Originally Posted by BobinNH
Does a Barnes that does not exit kill less quickly?


The Barnes I have collected have either been stopped by heavy bone - which tends to put the animal down fast, or they have been stopped due to distance of penetration through atmosphere and/or flesh and often with minimal expansion. The latter tend to be slow killers, not surprisingly.

But my Barnes collection is all non-bear kills, mostly ungulates. The few bears I've killed have involved mostly full penetration, and mostly with various non-monos. Where the first bullet lands and what it does seem to matter more with bears. If they can recover from the first shot and build up a head of adrenaline, they become a very different creature than the ungulates tend to do. (Although a rutting moose which is already high on testosterone when it is first struck can try to be sporty if you don't slap him correctly when the curtain opens.)
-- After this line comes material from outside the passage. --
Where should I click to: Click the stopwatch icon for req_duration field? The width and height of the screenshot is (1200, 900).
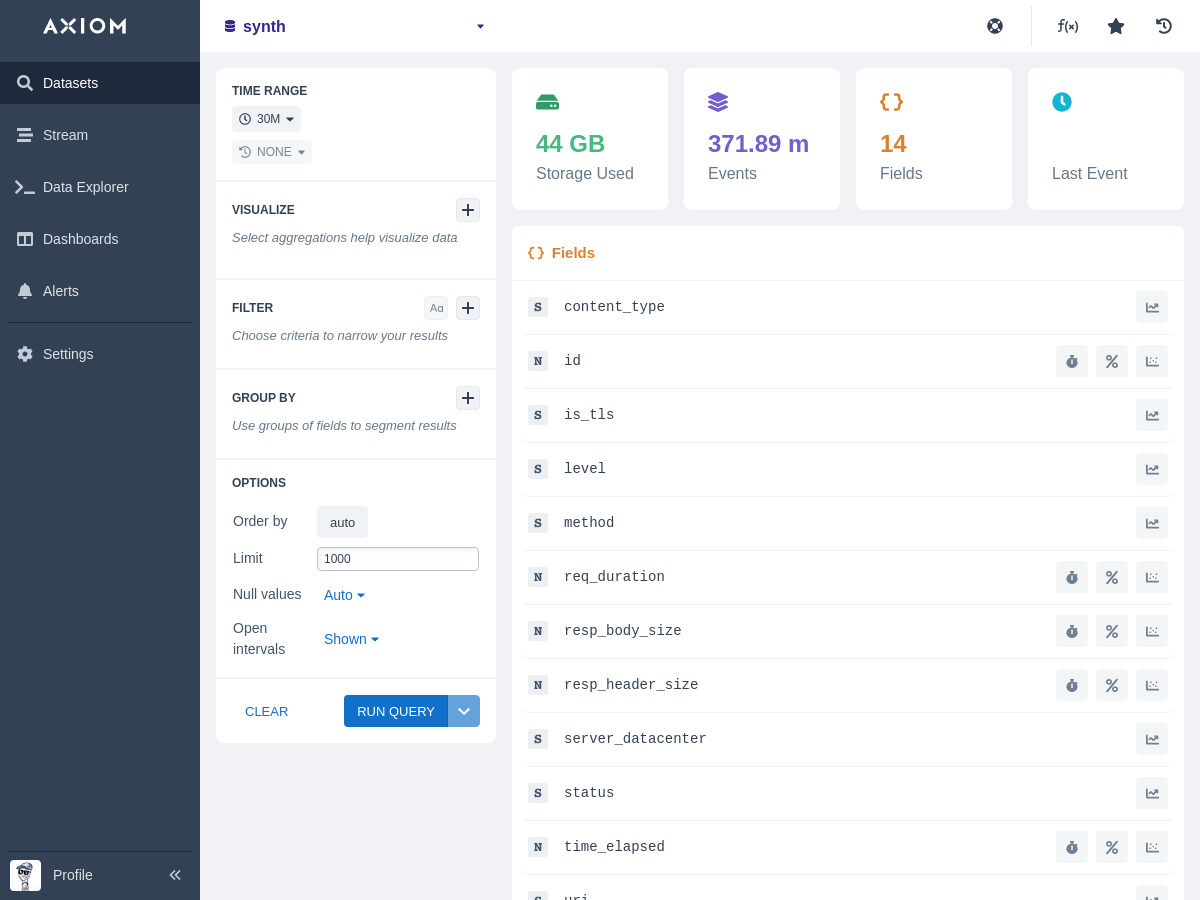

I've had just a handful of one-shot instant drops with moose. A couple were monos; one was a 'stay-in' which broke both shoulders. The other was a 'thru-thru' which separated the spine. Cup and cores have also dumped them straight down a couple of times. They have also done it both ways. However, 'shock' has seemed to be the process involved with cored bullets - IOW, who knows exactly why they went straight down?


Sometimes, the air you 'let in'matters less than the air you 'let out'.